The analysis was performed using our CM1-based hotel impact model to estimate footprints for each individual hotel property, based on building characteristics data from the Northstar Travel Media hotels database. The model uses factors like a hotel’s location, size, number of floors, climate, construction date, and amenities like fridges and pools to predict energy use and carbon emissions using fuzzy set analysis that references the US EIA’s Commercial Buildings Energy Consumption Survey.
A few key findings include:
Hotel impact per room-night varies more than tenfold across the lodging industry. The most efficient quarter of hotels use just 7% of the industry’s energy, while the dirtiest quarter consume more than 50%.
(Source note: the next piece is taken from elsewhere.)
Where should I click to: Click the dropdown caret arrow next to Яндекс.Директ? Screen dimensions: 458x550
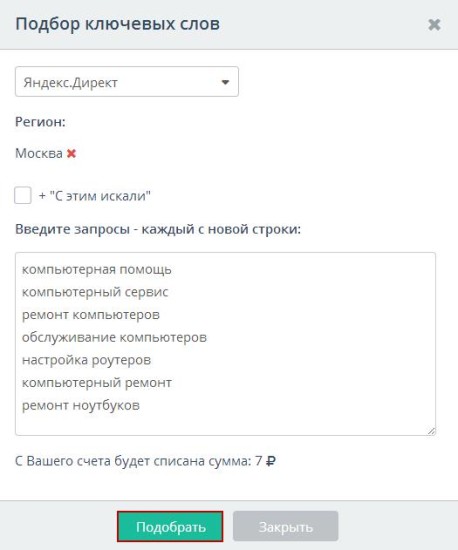tap(225, 82)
Footprint reduction opportunities exist for hotel customers at every price point. Major footprint variation exists within service classes and even between hotels of the same chain in the same city, making it possible for most travelers to reduce their impact without increasing cost or limiting travel.
Hotels are growing less and less efficient. Energy and emissions per room-night have doubled over the past 50 years, driven by increasing area per room, increasing amenities, and increasing reliance on dirty fuels.
Hotel chains vary enormously in their impacts. Our analysis ranked Vagabond Inns as the most efficient among 75 of the largest hotel chains, while JW Marriott had the greatest estimated impact per room-night.